The International Simutrans Forum

 

Author Topic: Server in unstable state (Pure Virtual Function Call Fatal Error) [11.34]  (Read 4522 times)

0 Members and 1 Guest are viewing this topic.

Offline DrSuperGood

  • Dev Team
  • Devotee
  • *
  • Posts: 2732
  • Languages: EN
Trying to play on the multiplayer server is throwing a fatal "Pure Virtual Function Call" C++ Runtime Library error after a minute odd. Obviously this crash affects both client and server as all progression made during this time is lost on re-join.

I cannot get anything sensible out of the log next to synchronization info.

I have no idea what your Linux server is doing but obviously the Windows client will be throwing R6025 Visual C++ error.

The cause of this is described by MS as the following...
Quote
This error occurs when your application indirectly calls a pure virtual member function in a context where a call to the function is not valid. In most cases, the compiler detects this and reports the error when building the application. But depending on how your code is written, sometimes the problem is detected only at run-time.

 The error occurs when you indirectly call a pure virtual function within the context of a call to the constructor or destructor of an abstract base class. This is illustrated in the sample code below, along with some more description.

I need a debugger in order to find out where the virtual function call is occurring. I will see if I can get experimental compiling locally for this.

Offline jamespetts gb

  • Simutrans-Extended project coordinator
  • Moderator
  • *
  • Posts: 18753
  • Cake baker
    • Bridgewater-Brunel
  • Languages: EN
Thank you for the report: that us helpful. I have been rather preoccupied of late with finding somewhere to live, but will look into this when I get a chance. If you can make any progress in the meantime, that would best helpful.

Offline prissi

  • Developer
  • Administrator
  • *
  • Posts: 9585
  • Languages: De,EN,JP
This is pointing often to a wrong implementation, i.e. there is an object with a virtual function but with no type, i.e. new *obj_t() with somewhere in the definition virtual char *remove( spieler_t *) = NULL;

Usually you define then a a derived type class  house_t(): public obj_t(); Then all things are fine. However, if this class have a destructor, which is not virtual, and you delete a house_t, then there might be an object remain without a type. Similar during destruction you are not allowed to call virtual functions, as they may be want to access stuff already deleted. I would rather expect something aroud this.

Offline DrSuperGood

  • Dev Team
  • Devotee
  • *
  • Posts: 2732
  • Languages: EN
Interesting that Simutrans experimental (not sure about standard) uses OpenTTD as an additional library directory...
Also it would be nice if each build could inherit from a single build version instead of having them separate. I do not have 110_xp so I have to manually change each build to 100.

Have builds working (I think) and they seem to reproduce the crash offline as well. Will see if I can pull any light on the cause.

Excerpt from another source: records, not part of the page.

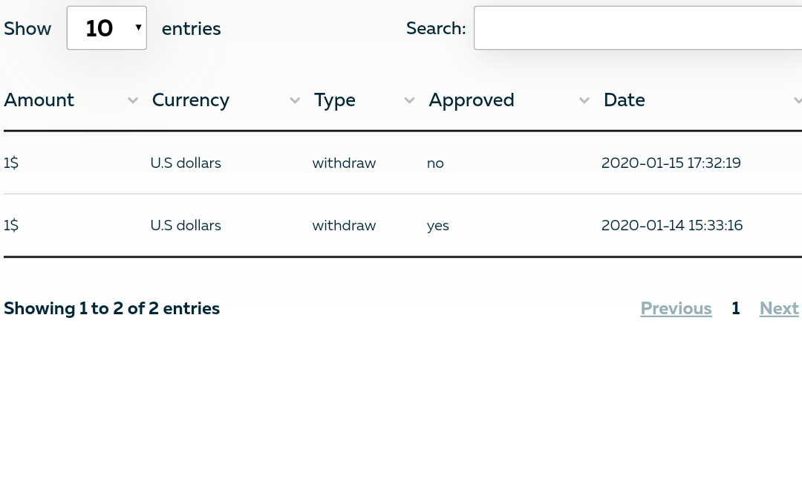Image resolution: width=802 pixels, height=494 pixels.
Task: Click the "Showing 1 to 2 of 2 entries" text
Action: point(111,308)
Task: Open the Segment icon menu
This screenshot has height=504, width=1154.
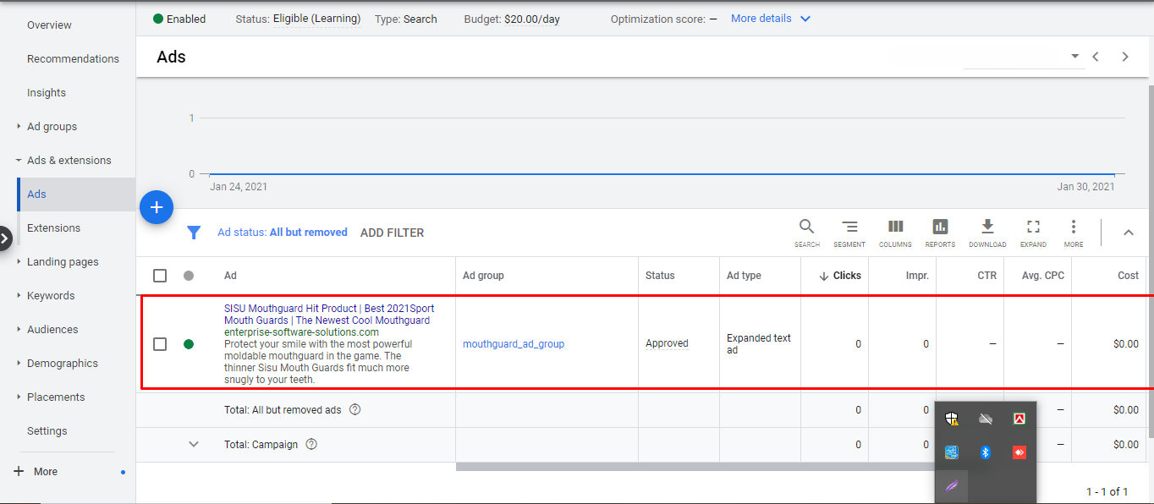Action: tap(849, 227)
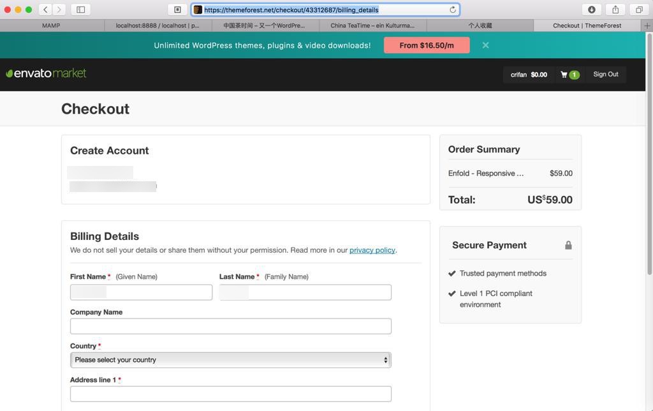Image resolution: width=653 pixels, height=411 pixels.
Task: Open the crifan account balance menu
Action: (529, 75)
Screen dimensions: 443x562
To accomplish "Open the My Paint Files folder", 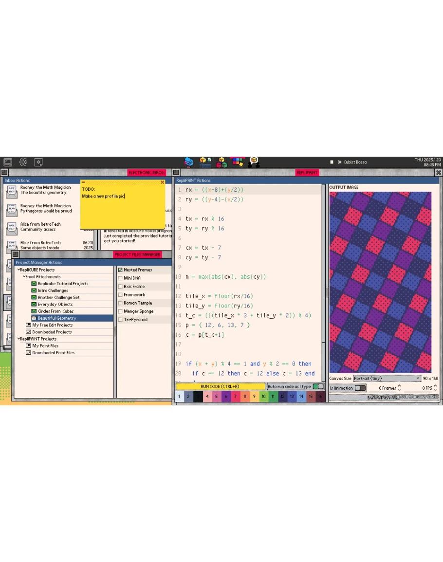I will [x=45, y=346].
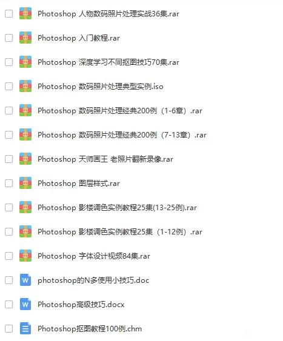The height and width of the screenshot is (341, 283).
Task: Click archive icon for 人物数码照片处理实战36集.rar
Action: (25, 13)
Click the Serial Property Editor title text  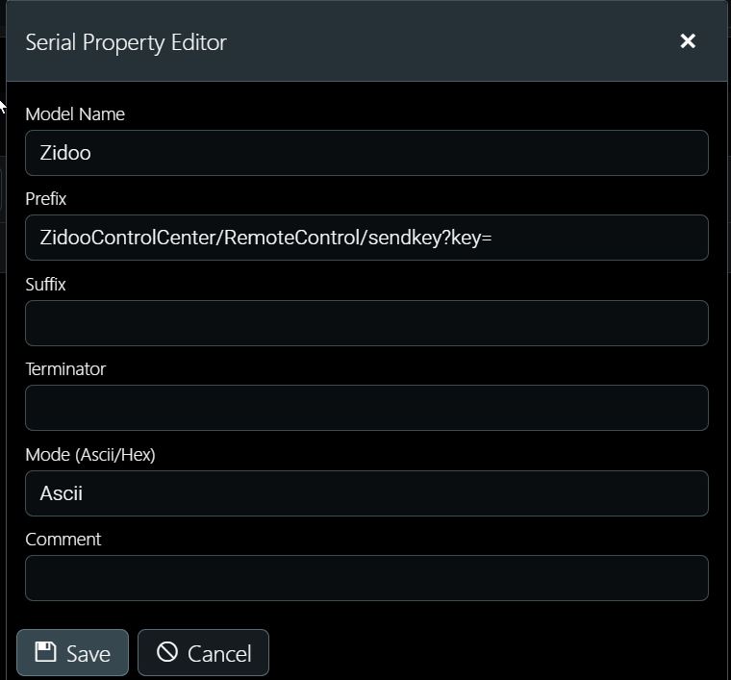point(126,43)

Ok assuming the debug build is crashing at the exact same spot as the normal build (which below sounds like it is)...

The error seems to be coming from "karte_t::sync_way_eyecandy_step", the one loop is calling "if(!ss->sync_step(delta_t)) {" on ss where sync_step is a virtual method of sync_steppable (the type of ss). The virtual function pointer of ss is pointing at 0xfeeefeee (looks like garbage? Probably the object has been destroyed?) thus raising a virtual memory access violation exception which will eventually throw a 6025 virtual function call error.

The looks of what the loop covers (sync_way_eyecandy_list) means this is probably related to something visual with way types going wrong.

The list seems filled with such invalid objects.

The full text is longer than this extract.